# WHAT YOU ARE ASKED TO DO
Please identify each line in the items below that contains the word "Where", and copy those lines. Case counts.

# RECORD EXCERPTS
········

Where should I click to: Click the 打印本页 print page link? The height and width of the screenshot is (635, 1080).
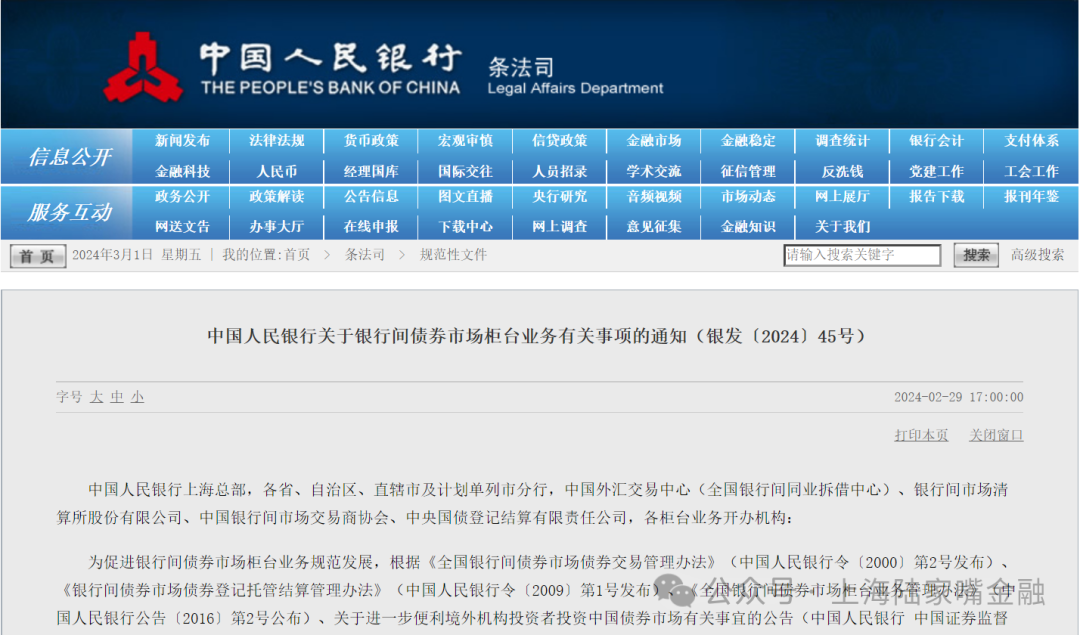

········

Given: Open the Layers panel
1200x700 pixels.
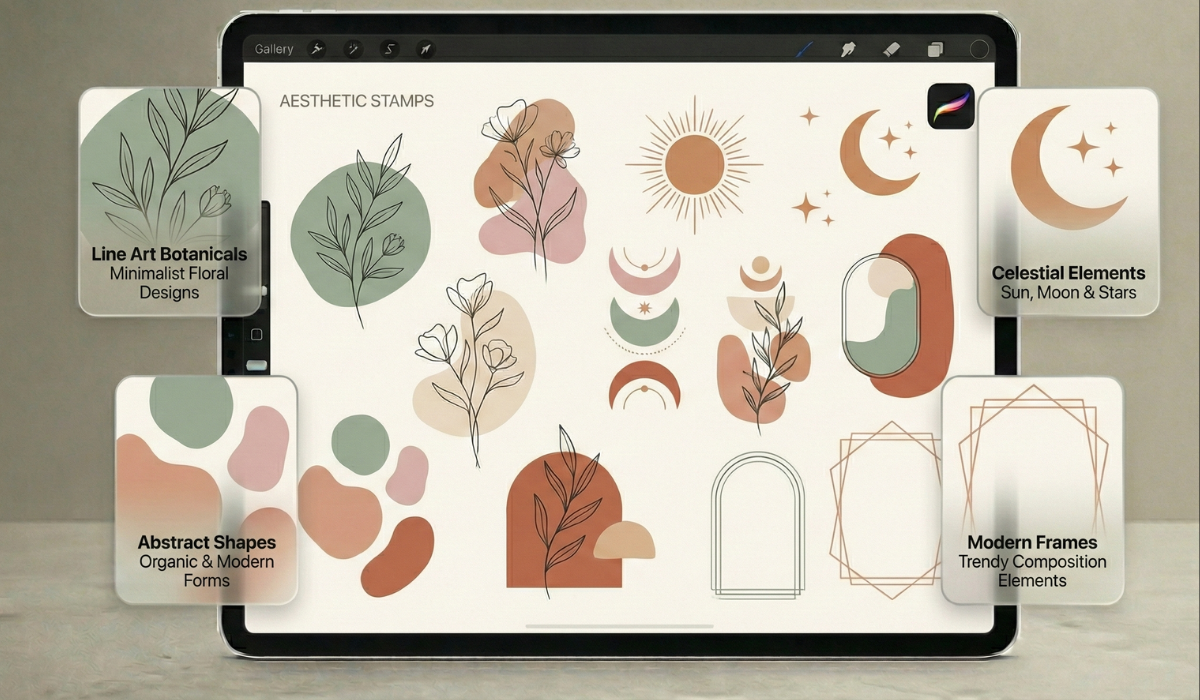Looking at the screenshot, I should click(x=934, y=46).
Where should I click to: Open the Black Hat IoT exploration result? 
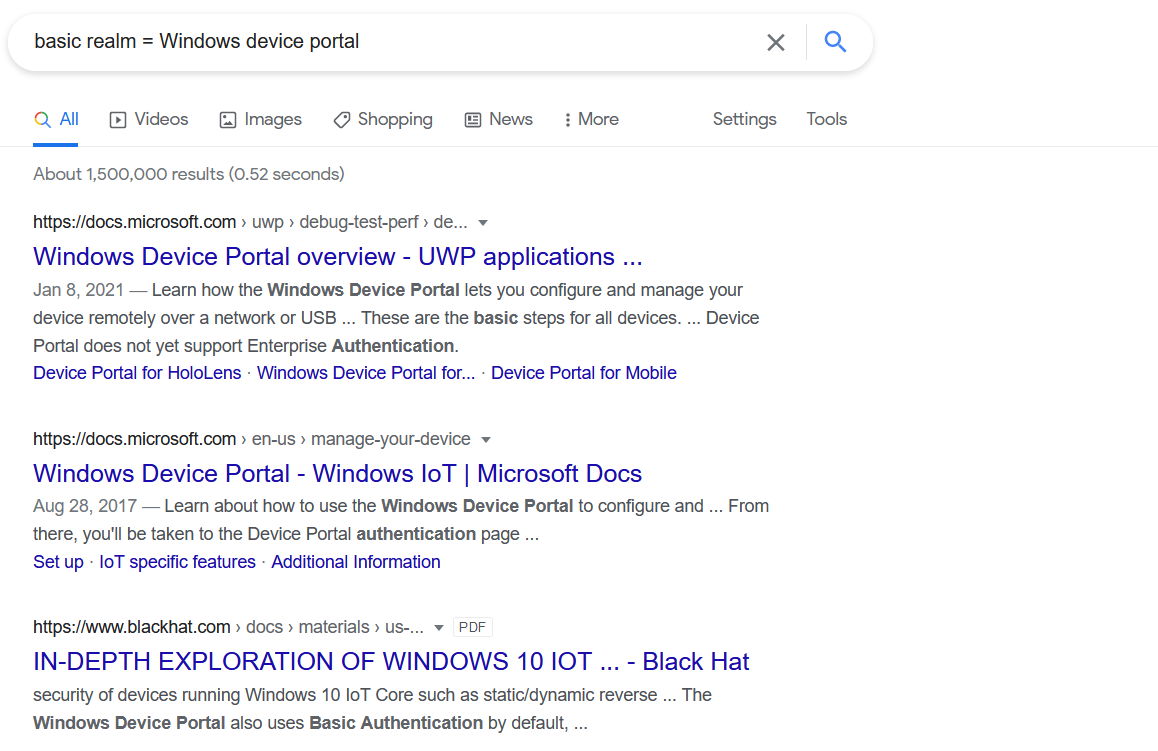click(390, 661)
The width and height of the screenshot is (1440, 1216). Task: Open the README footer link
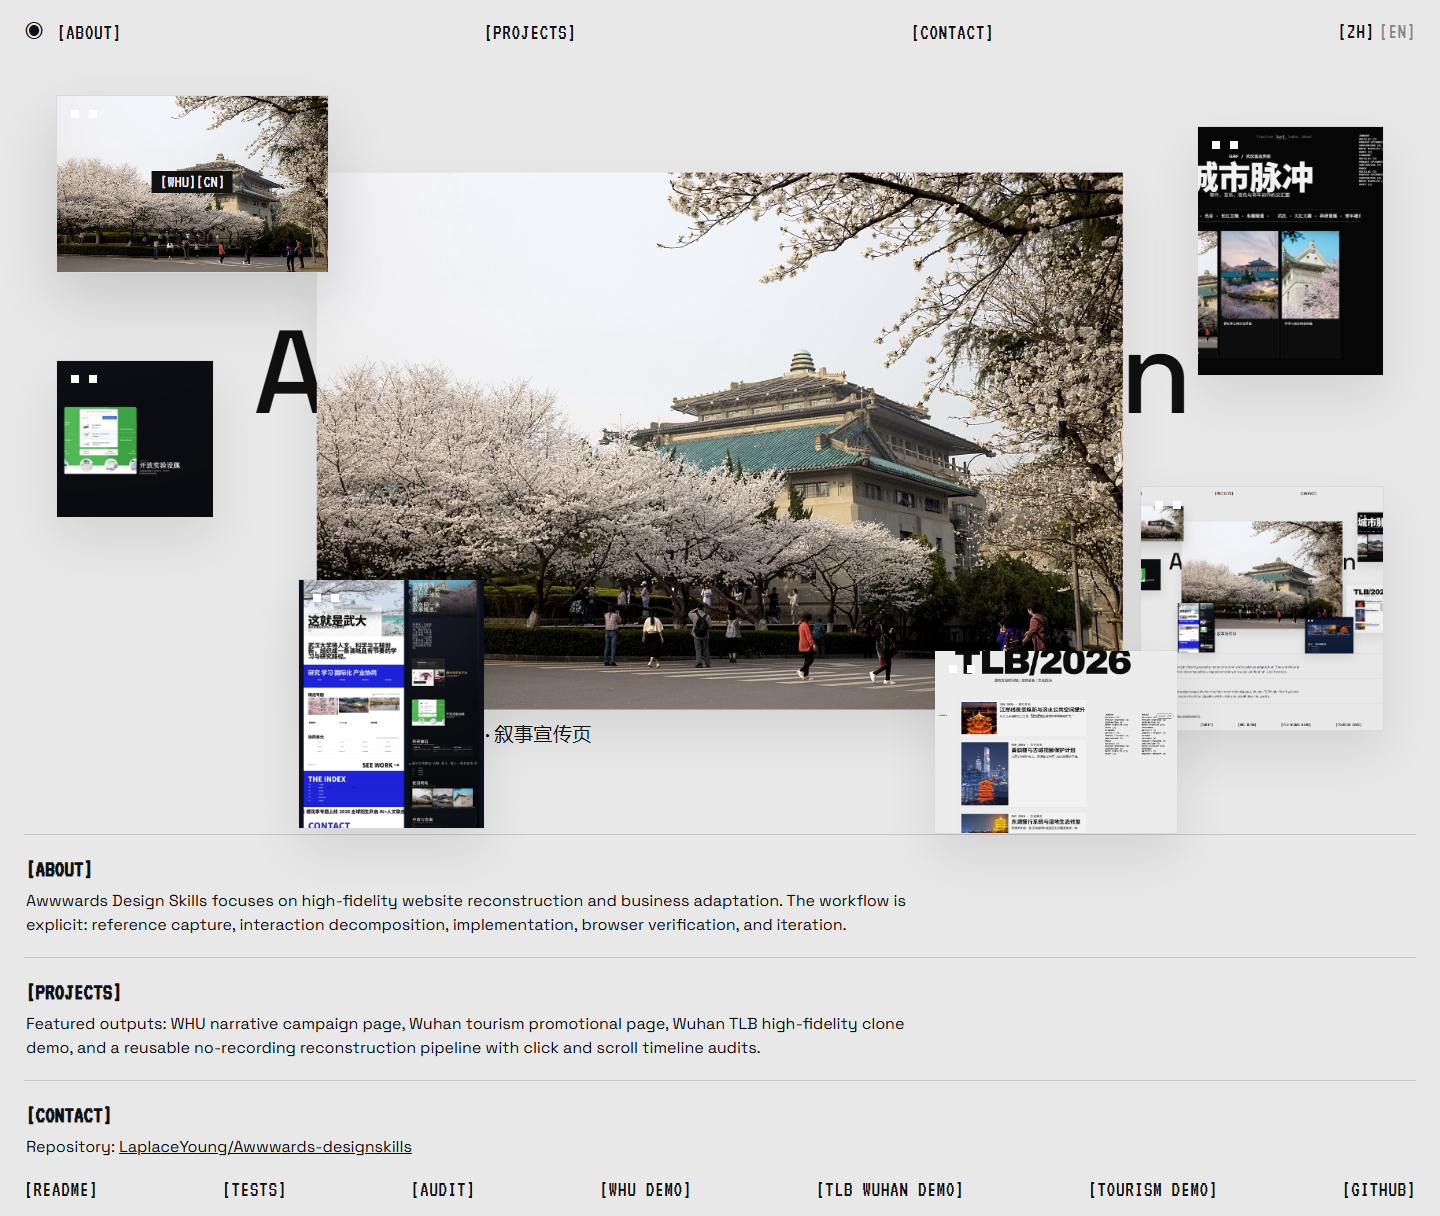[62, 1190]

········

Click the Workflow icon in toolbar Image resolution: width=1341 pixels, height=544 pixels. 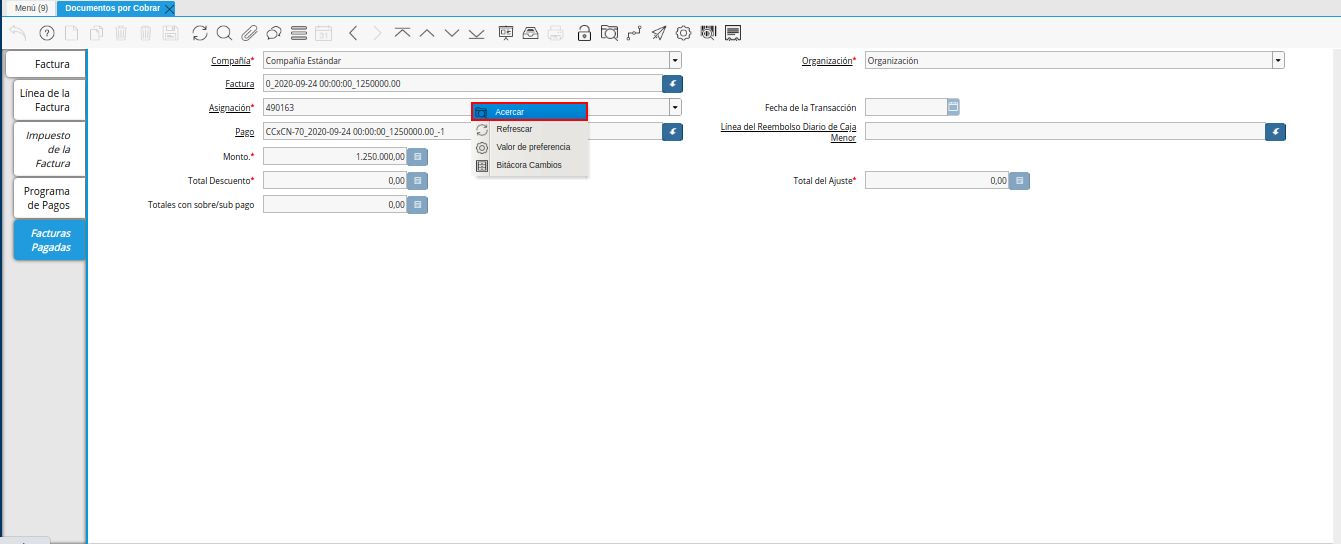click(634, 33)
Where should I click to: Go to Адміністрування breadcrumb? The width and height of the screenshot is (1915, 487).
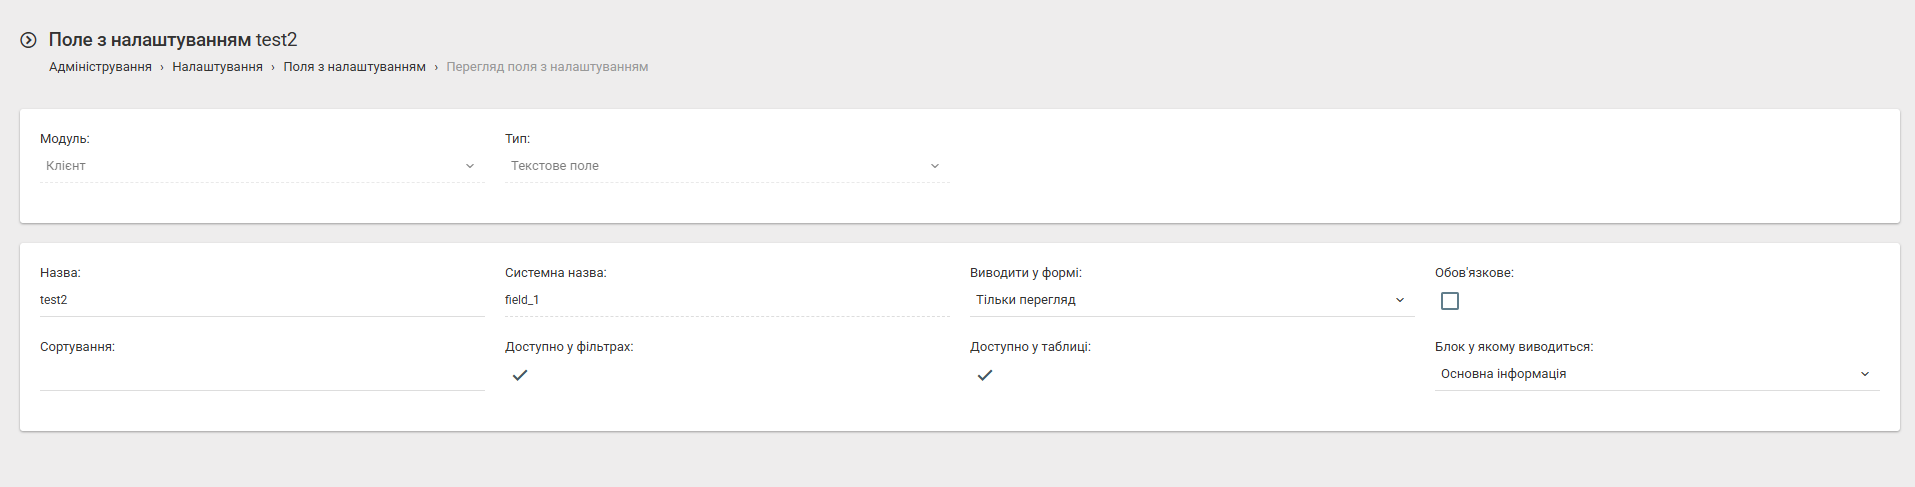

········

# COMPLETE RESPONSE
Where should I click to: Click the 打印本页 print page link? The height and width of the screenshot is (635, 1080).
Where should I click to: Open the Black Hat IoT exploration result? 
Where should I click to: Go to Адміністрування breadcrumb? The width and height of the screenshot is (1915, 487).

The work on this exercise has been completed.